Vanderbilt mourns loss of renowned scientist ExtonDec. 28, 2022, 3:12 PM
by Bill Snyder
John H. Exton, MBChB, MD, PhD, professor of Molecular Physiology and Biophysics, emeritus at Vanderbilt University, whose research provided fundamental insights into how many biologically active compounds control cellular physiology, died Dec. 18. He was 89.
A memorial service will be held at 11:30 a.m., Thursday, January 5, 2023, at St. George’s Episcopal Church at 4715 Harding Road in Nashville. Visitation at the church will begin at 10:30 a.m.
Dr. Exton was a member of the Vanderbilt University faculty from 1964 until his retirement in 2004. A native of New Zealand, he earned an MBChB degree from the University of New Zealand, and a PhD and medical degree from the University of Otago.
In 1963, Dr. Exton arrived at Vanderbilt for postdoctoral training under Charles Rawlinson “Rollo” Park, MD, chair of the Department of Physiology, and Earl Sutherland, MD, who was awarded the Nobel Prize in Medicine or Physiology in 1971 for his discoveries of cyclic AMP and the hormonal regulation of metabolism.
Dr. Exton “had a great scientific career, and, among other contributions, will be remembered for his pioneering discoveries of the roles of cyclic AMP and calcium in liver metabolism signaling,” said longtime colleague Jackie Corbin, PhD, who also arrived at Vanderbilt in 1963 for graduate studies.
“He played a big role in establishing Vanderbilt as an excellent scientific center during those years,” said Corbin, professor of Molecular Physiology and Biophysics, emeritus.
Alan Cherrington, PhD, professor of Molecular Physiology & Biophysics and Medicine, and the Jacquelyn A. Turner and Dr. Dorothy J. Turner Professor of Diabetes Research at Vanderbilt, arrived in Dr. Exton’s lab in 1973 to begin postdoctoral studies.

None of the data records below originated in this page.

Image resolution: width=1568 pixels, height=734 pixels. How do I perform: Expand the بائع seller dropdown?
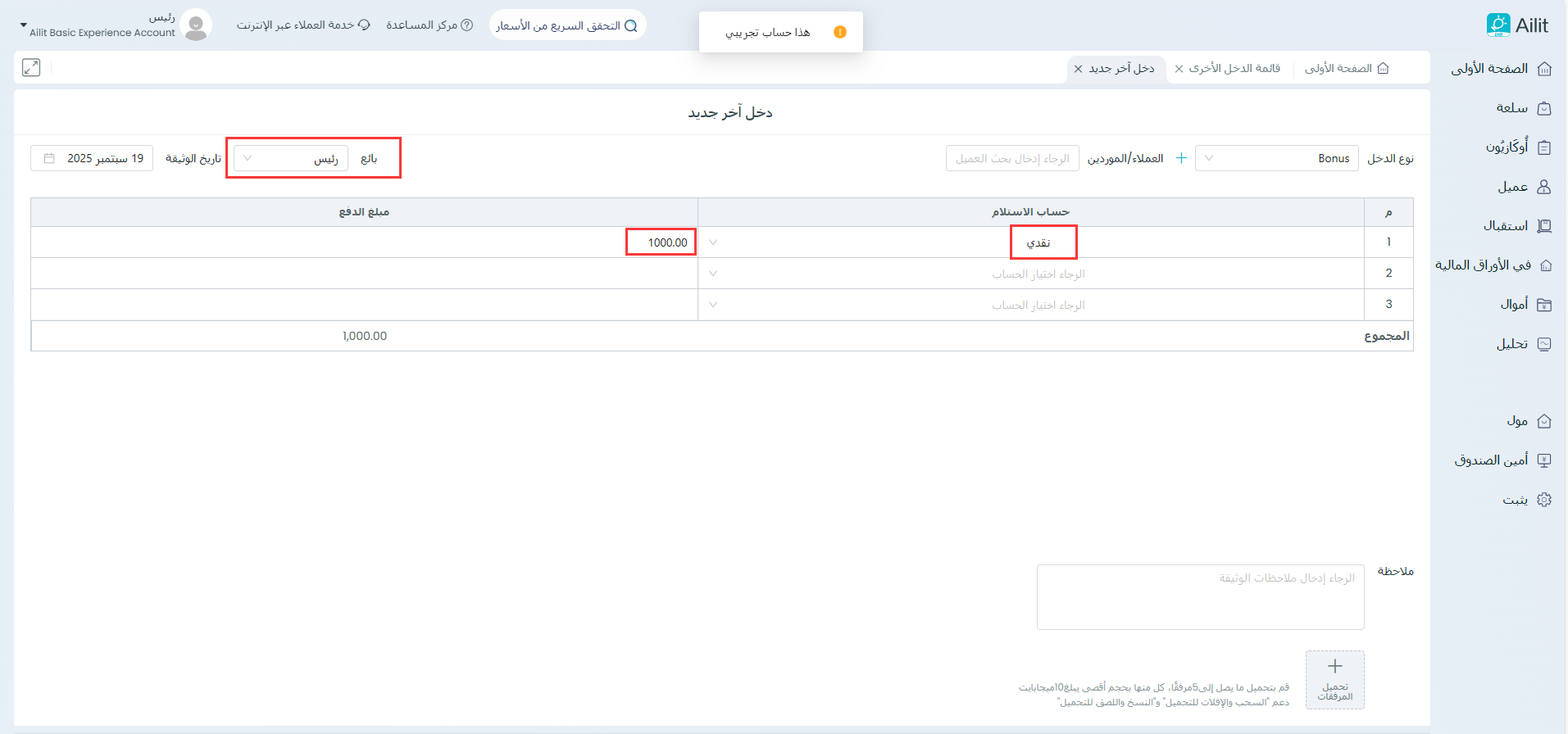(x=291, y=158)
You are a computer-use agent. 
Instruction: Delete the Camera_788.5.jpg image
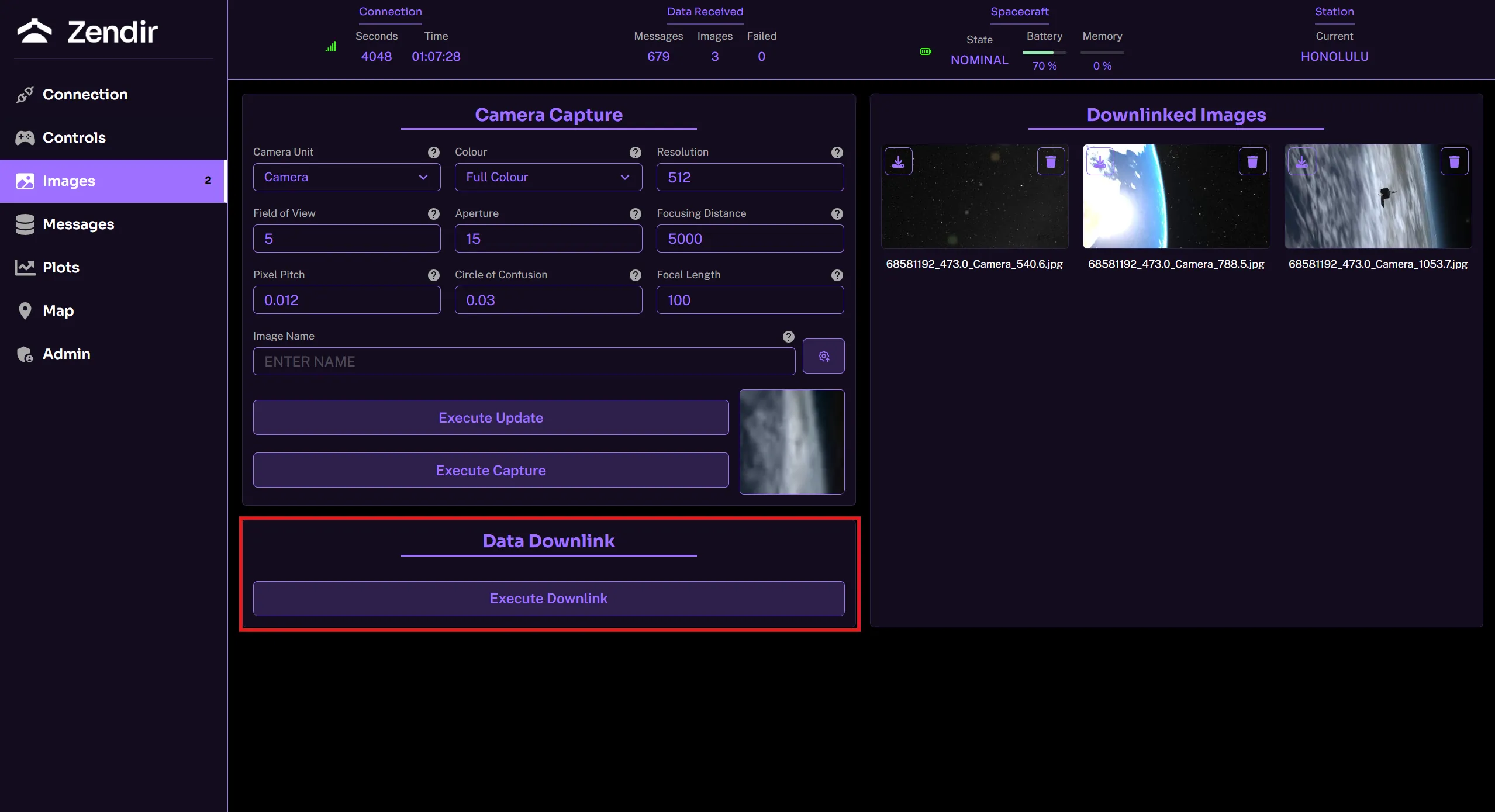(x=1252, y=162)
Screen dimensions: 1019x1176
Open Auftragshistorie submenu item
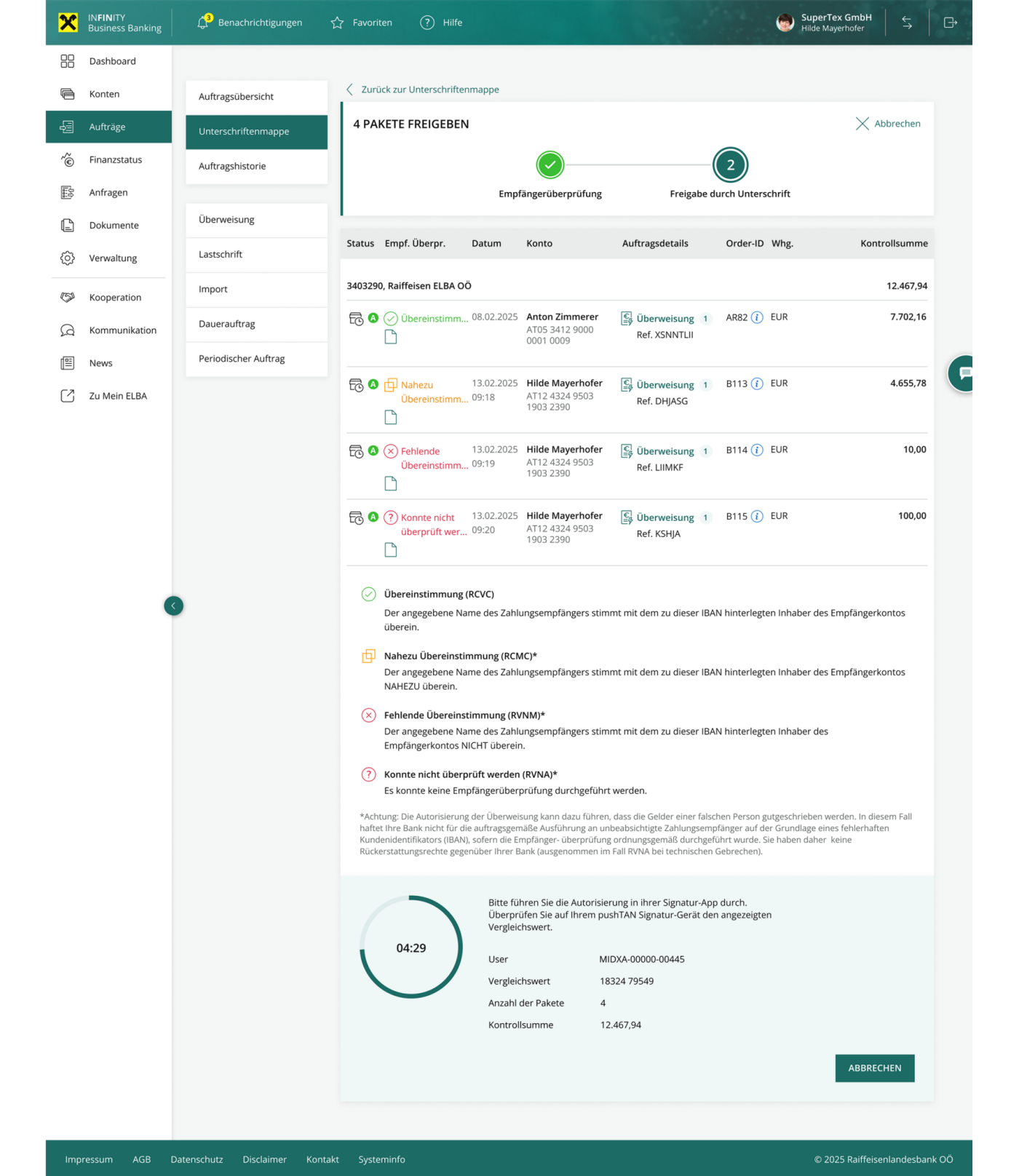point(232,166)
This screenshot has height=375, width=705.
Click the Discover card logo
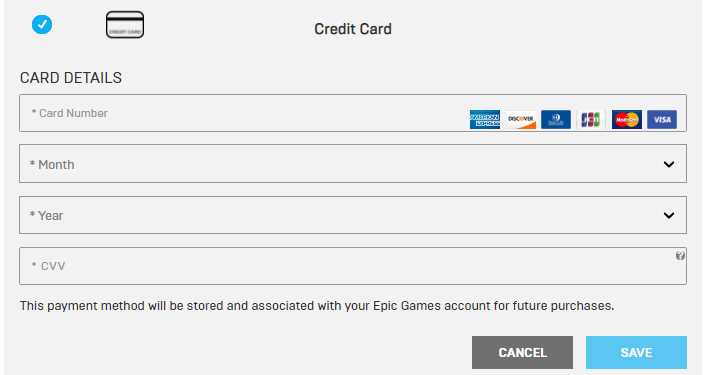tap(521, 119)
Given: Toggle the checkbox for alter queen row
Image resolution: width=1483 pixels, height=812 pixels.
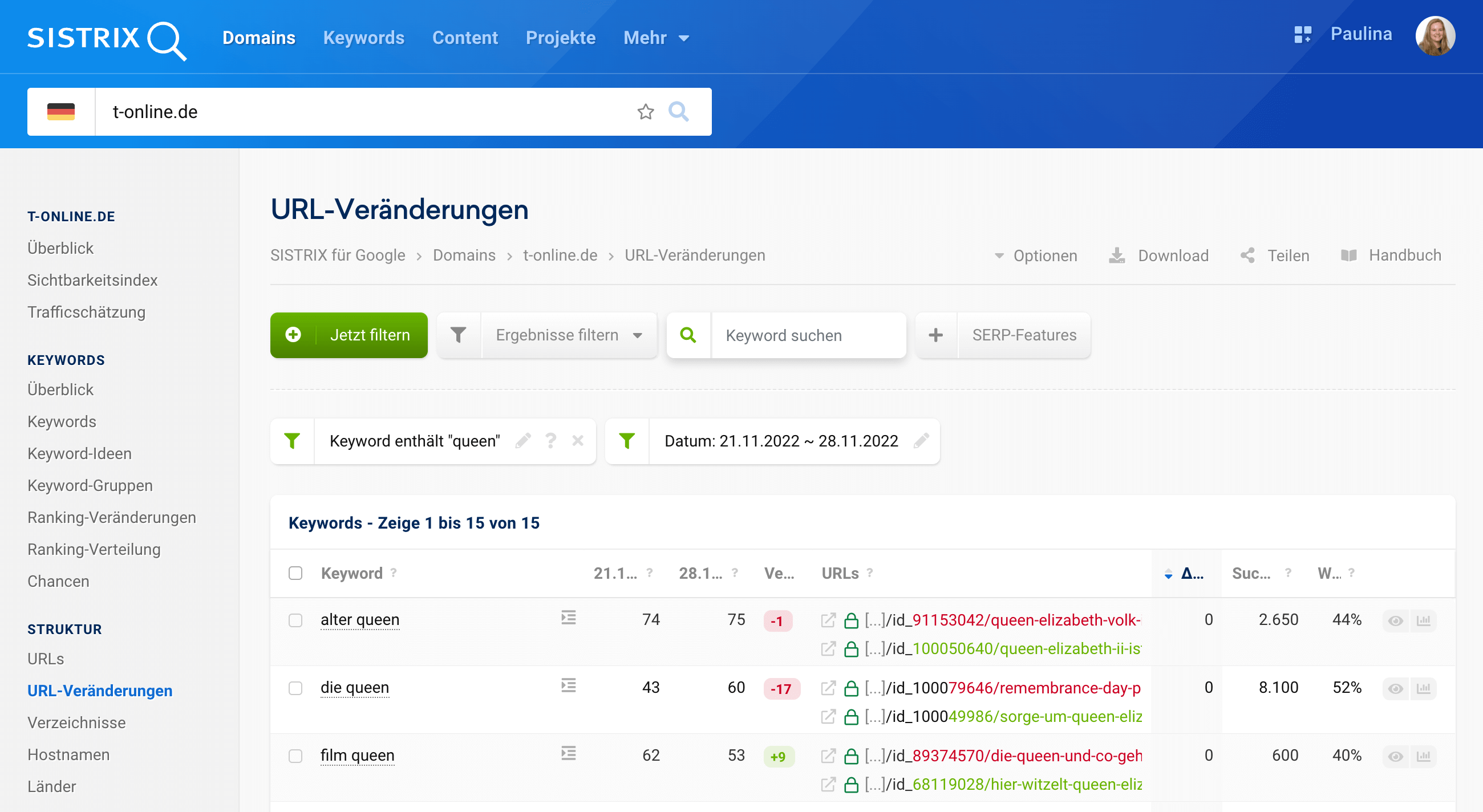Looking at the screenshot, I should pyautogui.click(x=296, y=619).

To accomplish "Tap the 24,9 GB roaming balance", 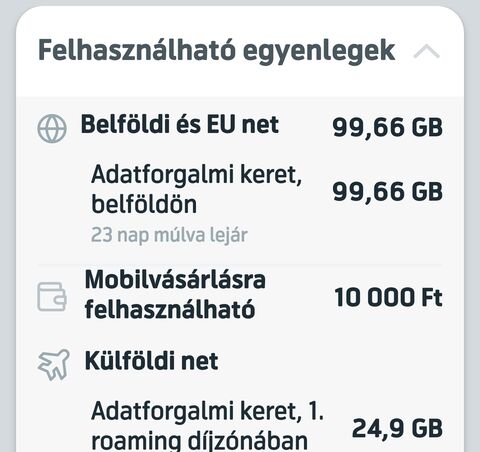I will pos(397,428).
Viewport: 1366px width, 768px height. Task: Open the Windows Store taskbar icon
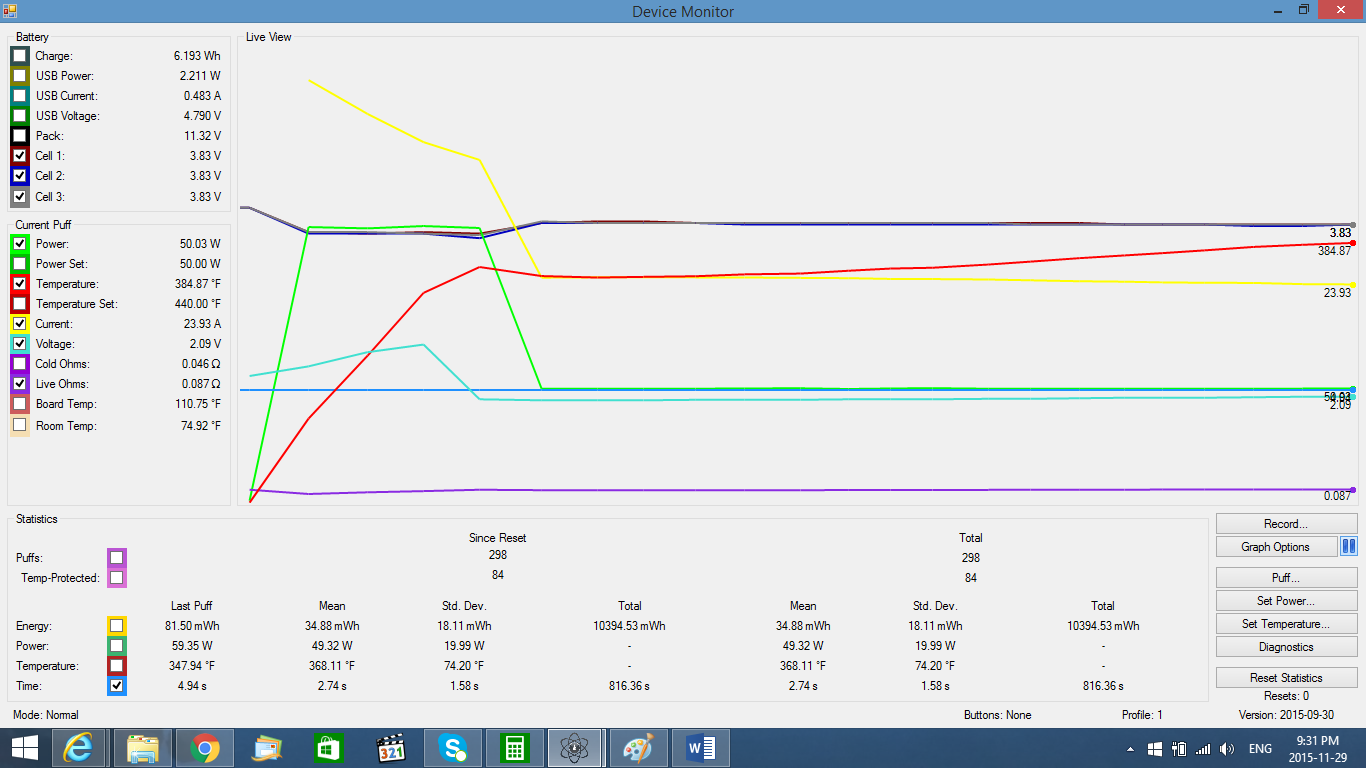[328, 748]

“His work with Rollo Park on the regulation of gluconeogenesis (glucose production) at that time was world class and gave direction to the field,” Cherrington said. “He then went on to clarify hormone-driven intracellular signaling in the liver. His contributions over the years were seminal.”
Over his career, Dr. Exton published more than 360 scientific articles, including several with over 1,000 citations each, and gave more than 340 seminars and presentations at scientific meetings throughout the world.
He received many honors, including two awards from the American Diabetes Association, the Earl Sutherland Award and Stanley Cohen Award from Vanderbilt, and a Doctor Honoris Causa from the Autonomous University of Barcelona.
Dr. Exton was a fellow of the American Association for the Advancement of Science, an inaugural fellow of the American Physiological Society, and an investigator of the Howard Hughes Medical Institute, a position he held for 36 years. In 2001, he was elected to the National Academy of Sciences.
He was an associate editor of the American Journal of Physiology and The Journal of Biological Chemistry.
At Vanderbilt, Dr. Exton served as the director of the Medical Scientist Training Program, and he was a member of the medical school admissions committee. A gifted lecturer in the medical school physiology course, he trained numerous postdoctoral fellows and students who went on to successful independent careers.
“John Exton will be remembered as a brilliant researcher and respected teacher,” said Roger Colbran, PhD, professor and vice chair of the Department of Molecular Physiology and Biophysics, and holder of a Louise B. McGavock Chair. “Colleagues will also remember him as a raconteur with a keen sense of humor.”
“I called him the ‘King of Puns,’” Corbin said. “He and his wonderful wife, Janet, hosted many parties at their home. Costume parties were their specialty.”
In addition to his wife of 65 years, Dr. Exton is survived by his sons Richard (Maralie), Peter, and Stephen, and grandchildren Richard Jr., Lyndon, Emma, and Leighton Belmont.
Memorials may be made to the John H. Exton Memorial Fund, c/o Department of Molecular Physiology & Biophysics, 702 Light Hall, Vanderbilt University, Nashville, TN 37232-0615, or to St. George’s Episcopal Church, 4715 Harding Road, Nashville, TN 37205.